* **Tekst ter bespreking**
┄┄┄┄┄┄┄┄┄┄

Poseidon
Recensie

Poseidon (2006)

Avonturenfilm zonder een grammetje overtollig vet.

in Recensies
Leestijd: 3 min 28 sec
Regie: Wolfgang Petersen | Cast: Josh Lucas (Dylan Johns), Kurt Russell (Robert Ramsey), Richard Dreyfuss (Richard Nelson), Jacinda Barrett (Maggie James) e.a. | Speelduur: 99 minuten

Wolfgang Petersen heeft het zichzelf voor zijn remake van The Poseidon Adventure (1972) niet al te moeilijk gemaakt. Het verhaal gaat over een groot cruiseschip dat midden op zee kapseist, waarna een handvol passagiers zich een weg naar buiten probeert te banen voordat het schip zinkt. En dat is precies wat we te zien krijgen. Poseidon doet zich nergens voor als iets anders dan een hap-slik-weg rampenfilm, en als zodanig is er weinig op aan te merken. Petersen staat hier aan het roer omdat hij als regisseur van Das Boot en The Perfect Storm wel raad wist met hachelijke situaties op zee. Hij volgt de filosofie van de gemiddelde pornoregisseur: hou het kort, geef de mensen waarvoor ze komen en zorg dat je betaald krijgt. Een eigen signatuur ontbreekt in deze film; voor een blockbuster met passie, karakterontwikkeling en romantische subplots moet je bij Jackson of Cameron zijn. Maar gegarandeerd dat je dan niet binnen honderd minuten weer buiten staat.

Bij Poseidon is dat geen enkel probleem, want de huizenhoge monstergolf die het cruiseschip uit de titel omkiepert maakt al binnen een kwartier zijn opwachting. Daarvoor zijn het schip en de hoofdpersonages kort aan ons voorgesteld en heeft Fergie van The Black Eyed Peas twee liedjes mogen zingen om te vieren dat het oudejaarsavond is. Je weet dan al wie er bij het clubje van (tijdelijke) overlevenden zullen horen: in ieder geval de stoere eenling (Josh Lucas), de leiderfiguur (Kurt Russell) en diens lekkere dochter. Misschien haar vriendje. Waarschijnlijk de depressieve homo (Richard Dreyfuss), die net op het punt staat overboord te springen als hij ineens een muur van water op zich af ziet denderen. Uiteraard, honderd procent zeker, de irritantste figuur op het schip: het ‘schattige’ jongetje dat om de haverklap gered moet worden. En hoe het de zelfingenomen gokker met de bijnaam ‘Lucky Larry’ vergaat, laat zich eveneens raden.

┄┄┄┄┄┄┄┄┄┄

* **Gegeven materiaal**
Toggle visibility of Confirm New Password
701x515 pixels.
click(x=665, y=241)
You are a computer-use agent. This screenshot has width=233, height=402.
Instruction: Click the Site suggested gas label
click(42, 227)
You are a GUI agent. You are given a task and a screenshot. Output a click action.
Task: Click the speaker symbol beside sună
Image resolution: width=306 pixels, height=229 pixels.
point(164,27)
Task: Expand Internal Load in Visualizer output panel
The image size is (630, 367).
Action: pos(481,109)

┄┄┄┄┄┄┄┄┄┄

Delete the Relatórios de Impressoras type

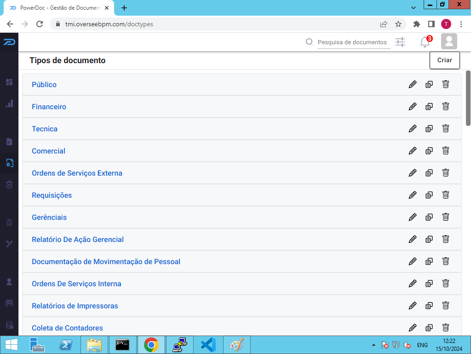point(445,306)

┄┄┄┄┄┄┄┄┄┄

* **Studievragen**
(a) Klopt elke uitspraak hieronder met de recensie van Poseidon? Antwoord per uitspraak met ja of nee, gevolgd door de doorslaggevende woorden uit de recensie, letterlijk geciteerd. (i) De film is een remake van een film uit 1972. (ii) De monstergolf komt pas na ongeveer een uur in beeld. (iii) Fergie zingt in de film twee liedjes.
(b) Geef het vervolg van de recensie van Poseidon, aansluitend op de laatste zin ervan.

* **Antwoorden op opgaven**
(a)
(i) Ja: "zijn remake van The Poseidon Adventure (1972)".
(ii) Nee: "maakt al binnen een kwartier zijn opwachting".
(iii) Ja: "heeft Fergie van The Black Eyed Peas twee liedjes mogen zingen".

(b)
De ramp zelf wordt bevredigend in beeld gebracht. De digitale golf spoelt over het digitale schip heen, mensen worden als lappenpoppen door kamers gesmeten en verpletterd, gespietst of geroosterd. Het ziet er lekker chaotisch uit, maar echt schokkende momenten blijven jammer genoeg uit. Als de Poseidon eenmaal ondersteboven in het water ligt, vormt zich een klein groepje dat tegen het advies van de kapitein in de feestzaal verlaat en een tocht onderneemt naar de onderkant (nu de bovenkant) van het schip. De bedoeling is om via de schroefopeningen de buitenlucht te bereiken, maar de Poseidon is inmiddels veranderd in een half onder water gelopen, half in de fik staand survivalparcours.

Terwijl Lucas, Russell, Dreyfuss en de anderen in liftschachten klimmen en door ondergelopen gangen zwemmen, merk je dat zelfs het beetje achtergrond dat ze in het begin meekregen al teveel was. Josh Lucas moet van egocentrische loner natuurlijk uitgroeien tot een held die bereid is zijn leven te riskeren voor anderen, maar die omslag is gemaakt voordat je er erg in hebt. De alleenstaande moeder van het ‘schattige’ jongetje wordt in de eerste minuten neergezet als een zelfverzekerde vrouw, maar doet vervolgens weinig meer dan gillen en haar snotaap uit het oog verliezen. Alleen Dreyfuss heeft een aardig moment, waarin zijn levensmoeheid op een nogal wrange manier plaatsmaakt voor het besef dat hij nog lang niet dood wil.

Poseidon verloopt zoals gezegd vlotjes, iets te vlotjes eigenlijk. Het script stelt het clubje overlevers voor een paar netelige dilemma’s, maar die worden opgelost voordat wij kans zien om ons zorgen te maken. De laatste hindernis bijvoorbeeld, waarbij het gezelschap langs de nog altijd ronddraaiende scheepsschroeven moet zien te komen, is echt niet slecht gevonden. Maar Petersen heeft het geduld niet om de spanning op te bouwen, en geeft ons in plaats daarvan een beetje extra lawaai en visueel geweld. Tja, zo creëer je ook een climax. De keerzijde is alleen dat je als publiek onmogelijk gegrepen kunt worden door een film, waarbij de gejaagdheid en desinteresse van de maker in bijna ieder frame voelbaar zijn. In geval van schipbreuk, zo moet Petersen hebben gedacht, is het motto: ‘lange halen, snel thuis’.